I am fiftysomething. I’ve been married 20 years.
I never dated my husband. We just hung out at my apartment.
All right, I’ve been married two, maybe three, times. But I assure you we didn’t date first. We hung out.
I am, however, an expert on dating because I went on one date in 1992. I walked out on him after he said, “There sure are a lot of Jews around here, aren’t they?”
It wasn’t polite of me. I know. I just couldn’t stand it.
So I know how you feel if you’re stuck with somebody like that, even for half an hour.
And in your fifties it’s worse. It’s bound to be.
And so I’m looking forward to Helen Fielding’s Bridget Jones: Mad About the Boy, her third book in the series (the publication date is tomorrow). Reviewers are no longer keen on Bridget, now a 51-year-old widow. And I wonder if they dislike the book because they are uncomfortable about Bridget’s sexual activity in middle age. She dates a man of 30.
In your fifties, if you’re single, you should at the very least be like Bridget Jones, I say. Or perhaps like Lea in Colette’s Cheri and The End of Cheri, who also dated a younger man. And how about the sixtysomething narrator of Emma Tennant’s Confessions of a Sugar Mummy, who wanted to “date” a 40-year-old?

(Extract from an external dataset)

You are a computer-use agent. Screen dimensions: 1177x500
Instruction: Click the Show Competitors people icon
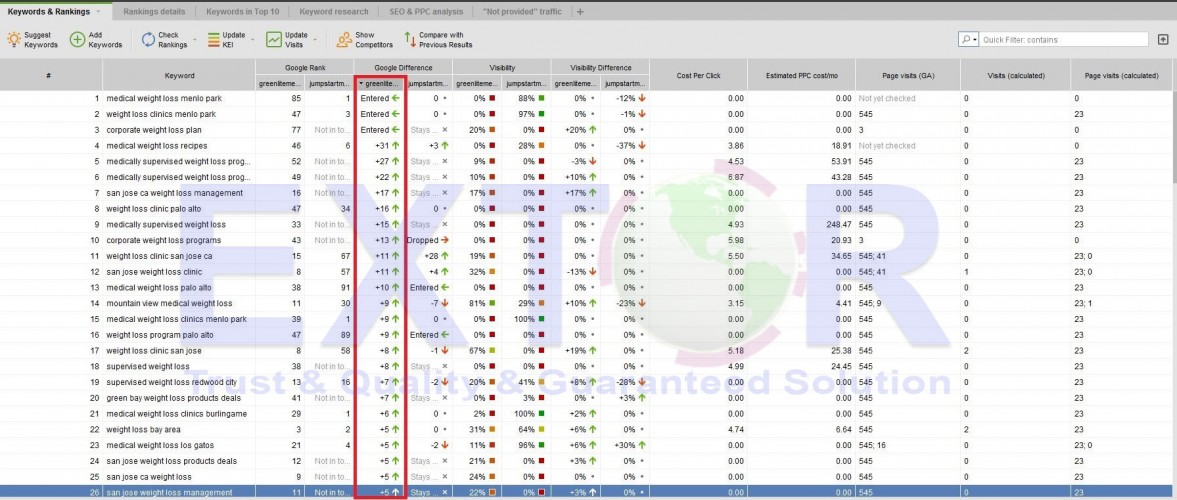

Reviewers expect Bridget to be less shallow. They think she should be more interested in her children than her sex life.
Christ.
They don’t expect this of men.
Here’s Janet Maslin of The New York Times:
Bridget Jones, R.I.P. You’re not dead yet, but you might as well be. In “Mad About the Boy,” Helen Fielding’s latest installment in this once-lovable series, there is a page that lists the things that have mattered to Bridget, now 51 and struggling mightily to take an interest in her two young children. They are: her weight, her number of Twitter followers, the number of texts she has exchanged, her difficulties writing a screenplay, a household infestation of lice and a head count of her boyfriends. The only conceivable reason to read about all this is that old habits die hard.

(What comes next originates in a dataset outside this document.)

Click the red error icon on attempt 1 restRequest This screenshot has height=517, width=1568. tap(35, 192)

I share all Bridget’s interests. Sure, I would rather not know my weight; sure, I have no Twitter followers; sure, I don’t do texts; sure I don’t write screenplays; sure, I don’t have lice in my household; sure, I don’t have boyfriends.
But other than that, we’re just the same.
So here was my plan for today.
- Read Bridget Jones: Mad About the Boy.
- Hope I find Bridget entertaining, because I liked the first book.
- Hope I find her dating life entertaining, because I’m not prim at all.
- Hope I don’t hate it that her boyfriend is 30.
- Point out that 50-year-old men often date women who are 30.
- Post about it.
The publication date is tomorrow, so I have to wait till midnight.
I have read five reviews, because editors no longer bother to wait till the book is published to publish reviews.
The Washington Post review was even stuffier than The New York Times. Jen Chaney in The Washington Post called Bridget
a self-involved flake. Is Bridget’s experience supposed to be relatable, as it was in “Bridget Jones’s Diary,” a book that critiqued society’s expectations of women as much as it fell prey to female stereotypes? Or is her ability to have sleepovers with a hot guy while relying on a nanny to scoot the kids off to school and day care supposed to serve as a form of chick-lit escapism for today’s working moms? It’s never clear.
Oh, please. Boyfriends/girlfriends are important at any age, and if she were a lesbian would reviewers react this way? Who wouldn’t let a nanny take care of her kids so you could have a sleepover with a hot guy?
Do you have to be puritanical because you’re 51?
I’ll find out at midnight when I read the book.